When I was still in high school, I admired several Albany
area radio personalities. I am fortunate enough to have kept three very short
airchecks of a couple of my late-60s favorites. Cut #1 on this recording
features Chuck Pollock, the afternoon drive jock on WSNY, Schenectady,
in 1967. Cuts #2 and #3 are of the outrageous air personality (or at least I
thought so at the time), "Joe
Hate" on WPTR, Albany. I admired Joe so much that I called his radio
show a couple of times, just to partake in the on-air craziness. I offer the
recordings of those calls as my very earliest recorded broadcast efforts in the
Capital District.
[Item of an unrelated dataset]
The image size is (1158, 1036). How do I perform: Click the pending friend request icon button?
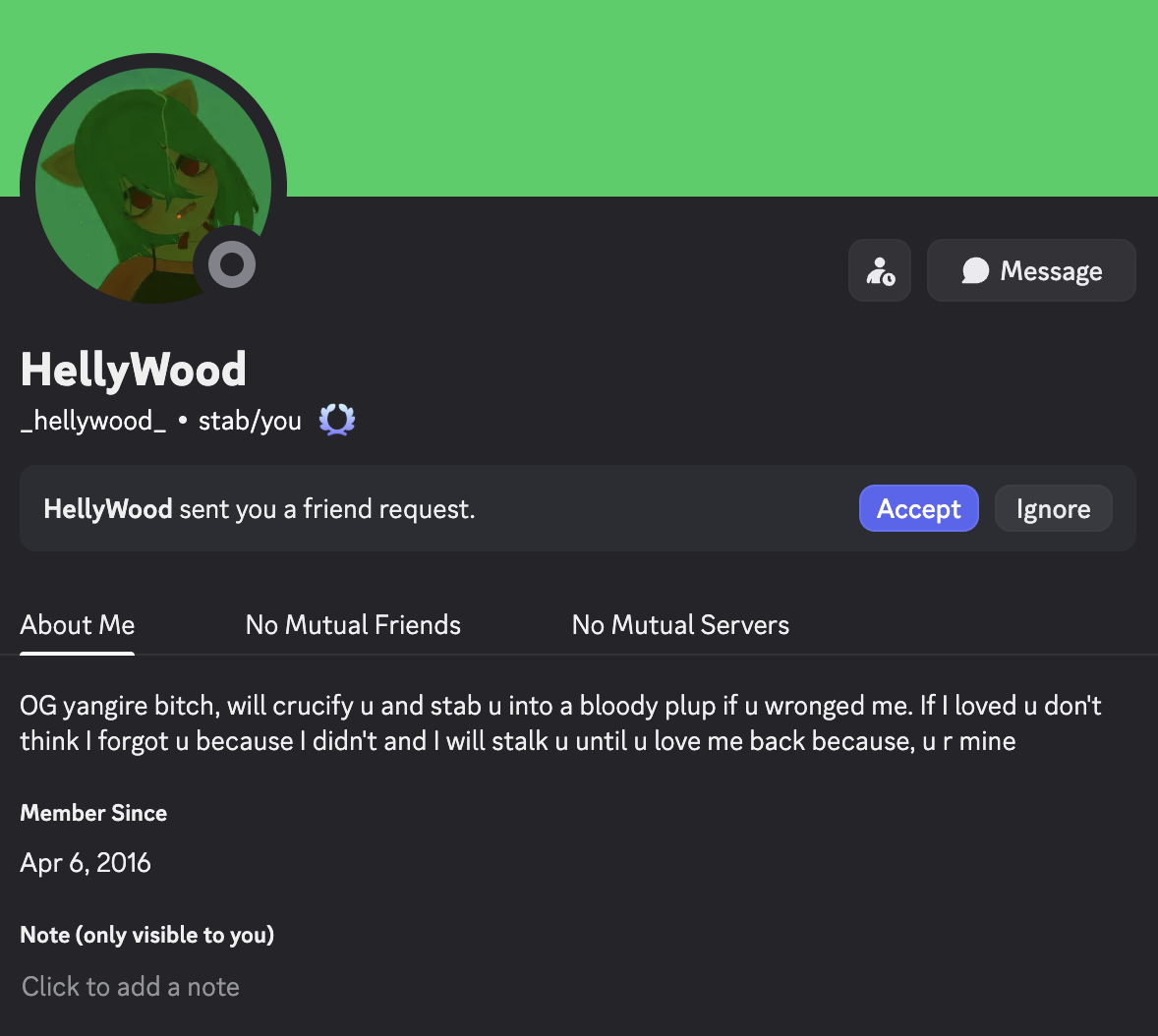(879, 270)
Incidentally, for those of you who remember Carroll's
drive-in restaurants around Albany, NY,
there is a snippet of a radio ad for Carroll's on the last cut, too.
And
now... On with these blasts from the past (plus a little more history)...
WTRY AM-FM
- Troy/Albany, NY. Recorded on the morning of March 15, 1973. Run Time 3:28.
My first fulltime radio job was working overnights for this legendary New York
State Capital District Top-40/Oldies station and its FM sister. Everyone I knew
had grown up listening to WTRY, so it was a thrill to get my start here. It had
been the accomplished Capital District air personality, Kerry James, who
originally gave me my real start in 1969, working part time at WDKC, the former
call letters of WTRY-FM. Back then, I worked for Kops-Monahan Communications,
Inc. (the owner of WTRY and WDKC in those days. In 1969, WDKC played MOR and
Standards.) However, life had certainly become very good for me with this
organization by 1973!
WTRY AM-FM
- Troy/Albany, NY. Jingles - circa 1973. Run Time 1:17.
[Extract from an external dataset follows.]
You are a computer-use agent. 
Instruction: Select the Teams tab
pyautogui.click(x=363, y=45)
WTRY-FM underwent another call letter change in the spring of 1973. The new
calls became WHSH, pronounced "wish". This fit nicely with the FM
station's heavy emphasis on Oldies. Predictably, the request line became the
"Wish Line". Around that time, the station provided all of the DJs
with personalized name jingles. The first cut in this audio clip is my own
personalized name jingle. That is followed by six of the standard WTRY jingles
in use on the AM side, at the time.
KANE - New
Iberia, LA. Recorded on a Saturday afternoon in June, 1974. Run Time 3:25.
A former coworker of Ric Kelly
helped me to get this job, working evenings for a Top-40 in the Louisiana
bayou country. This was years before anything Cajun was trendy. Working
evenings was wonderful. After all, I could sleep late every day and I did not
have to be around the radio station during the uptight daytime hours. This job
was my first attempt at "working my way around the country," too. I
found the food good and the listeners extremely friendly, but the summertime
heat and humidity were unbearable.
WHUC -
Hudson, NY. Recorded on a weekday afternoon in July, 1975. Run Time 3:19.
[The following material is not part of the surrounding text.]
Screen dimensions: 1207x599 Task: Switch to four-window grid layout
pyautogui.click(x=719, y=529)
Working middays for "The New 'HUC"
was the kind of career radio experience that every DJ should have at least once
in their life. The air talent was superb (Cary Pall, Ric Kelly,
"Superjock" Jared Willetts, Gary Mitchell (aka Lee
Hamilton)), the equipment was tolerable and management allowed programming
enough leeway to exercise mass quantities of creativity, both on the air and in
the production studio. All of these things added up to an unbelievably
good-sounding small-market Top-40 radio station. It also produced the kind of
great teamwork that one seldom sees in this industry.
WOKO -
Albany, NY. Recorded on a Sunday morning in October, 1975. Run Time 3:36.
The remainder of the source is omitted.